▸ **Reading passage**:
Cross-sectional study identifying forms of tobacco used by Shisha smokers in Pakistan.

Sameer ur Rehman, Aga Khan University
Mohammed Ali Sadiq, Aga Khan University
Maria Adnan Parekh, Aga Khan University
Ali Bin Sarwar Zubairi, Aga Khan University
Philippe M. Frossard, Center for Non-Communicable Diseases, Karachi


Objectives: To estimate the frequency of different forms of tobacco intake such as smoker's tobacco, chewable tobacco and snuff tobacco among shisha smoker's and to study the patterns and predictors of shisha smoking affecting youth from different cities of Pakistan.
Methods: A cross-sectional study was conducted including youth from four cities. Participants were asked to fill out a data collection tool at shisha cafes, shopping malls and restaurants. Data was analyzed using SPSSv.18.
Results: A total of 406 participants, 296 (73%) males and 110 (27%) females were included in the study. There were 163 (40%) cigarette smokers; 65(16%) chewed tobacco and 33 (8%) snuffed it.The median age at initiation of Shisha smoking was 20 years. 280 (69%) considered Shisha smoking to be less deleterious to health than cigarettes. Respiratory disease was the most commonly cited health effect reported. Most 248 (61%) of the participants were infrequent shisha smokers.
Conclusion: There is high frequency of tobacco usage in the form of cigarettes, chewable tobacco and snuff tobacco among shisha smokers of Pakistan. The highest frequency is for cigarette smoking. The rise in Shisha smoking as a trendy social habit appears to be occurring despite emerging scientific evidence of its potential health risks.

Dataset entries:
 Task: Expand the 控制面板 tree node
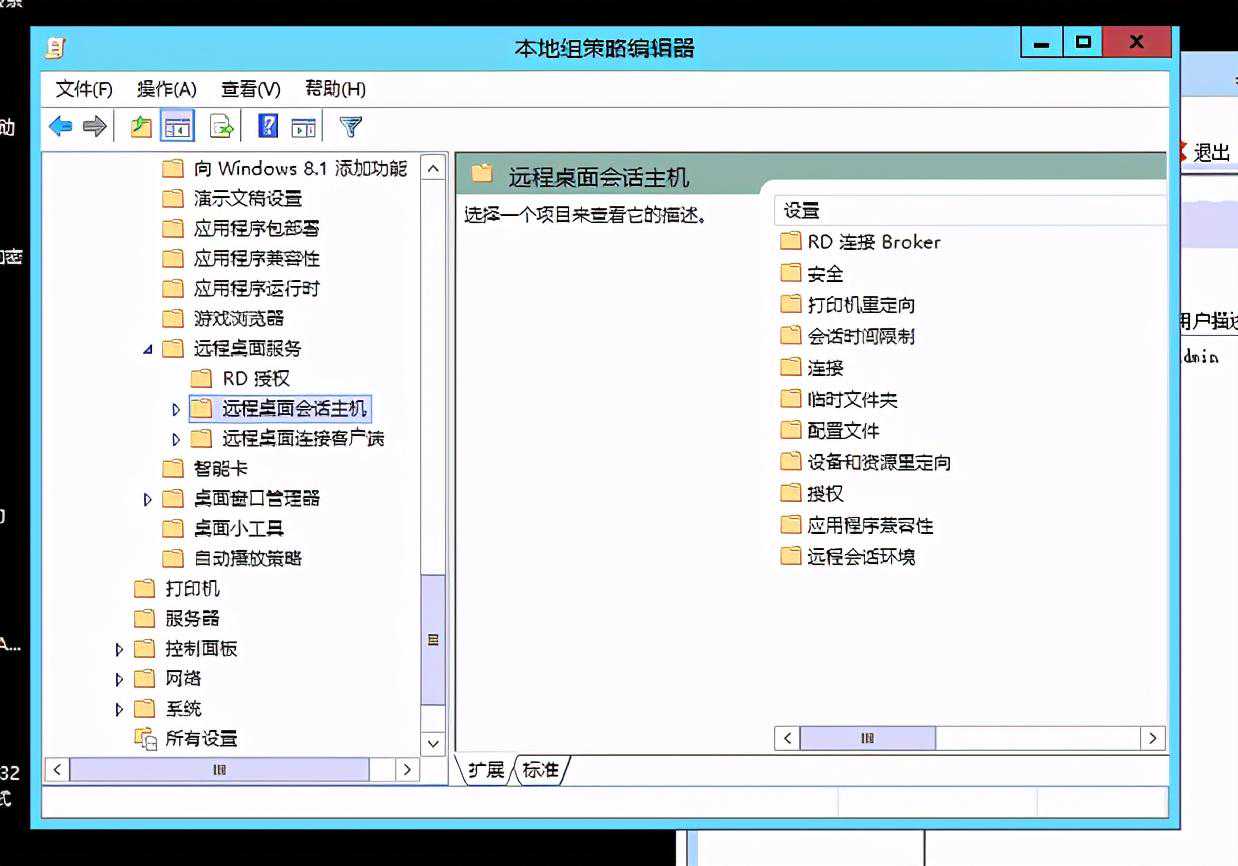pos(120,649)
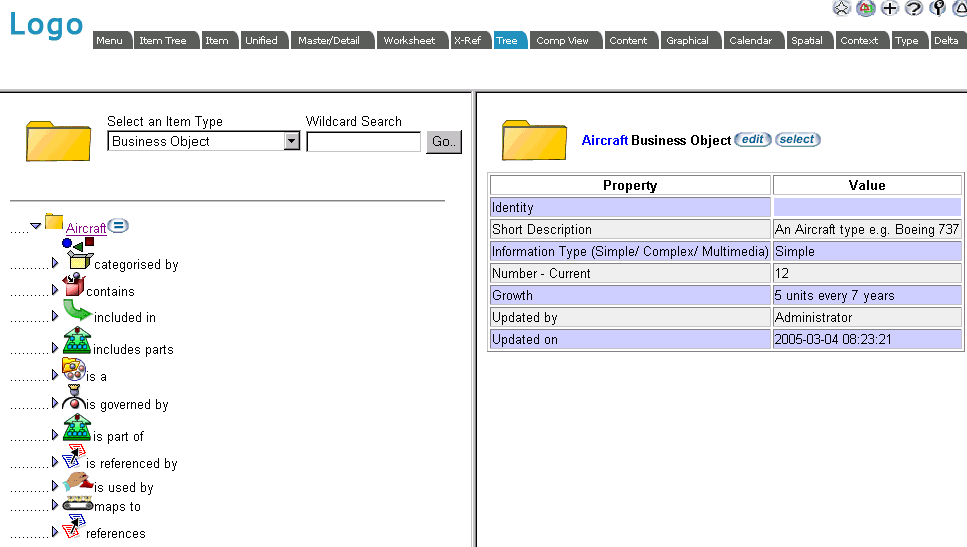
Task: Click the red-green shapes icon in top toolbar
Action: (866, 8)
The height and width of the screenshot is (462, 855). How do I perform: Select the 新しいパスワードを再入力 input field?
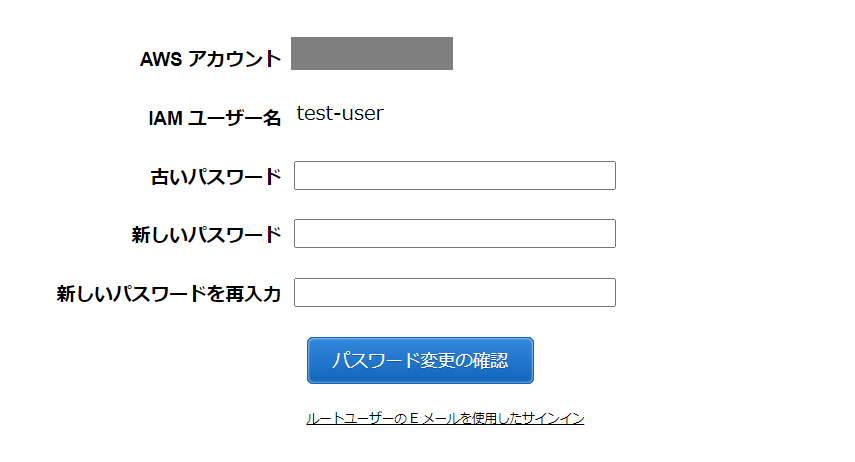tap(454, 293)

▸ **Problems to work on**:
[1] In the shisha smoking abstract, reproduce word for word the part that opens with "Cross-sectional study identifying" and closes with "analyzed using SPSSv.18.".
[2] According to the shisha smoking abstract, what was the median age at which participants started smoking shisha?

▸ **Responses by task**:
[1]
Cross-sectional study identifying forms of tobacco used by Shisha smokers in Pakistan.

Sameer ur Rehman, Aga Khan University
Mohammed Ali Sadiq, Aga Khan University
Maria Adnan Parekh, Aga Khan University
Ali Bin Sarwar Zubairi, Aga Khan University
Philippe M. Frossard, Center for Non-Communicable Diseases, Karachi


Objectives: To estimate the frequency of different forms of tobacco intake such as smoker's tobacco, chewable tobacco and snuff tobacco among shisha smoker's and to study the patterns and predictors of shisha smoking affecting youth from different cities of Pakistan.
Methods: A cross-sectional study was conducted including youth from four cities. Participants were asked to fill out a data collection tool at shisha cafes, shopping malls and restaurants. Data was analyzed using SPSSv.18.

[2] 20 years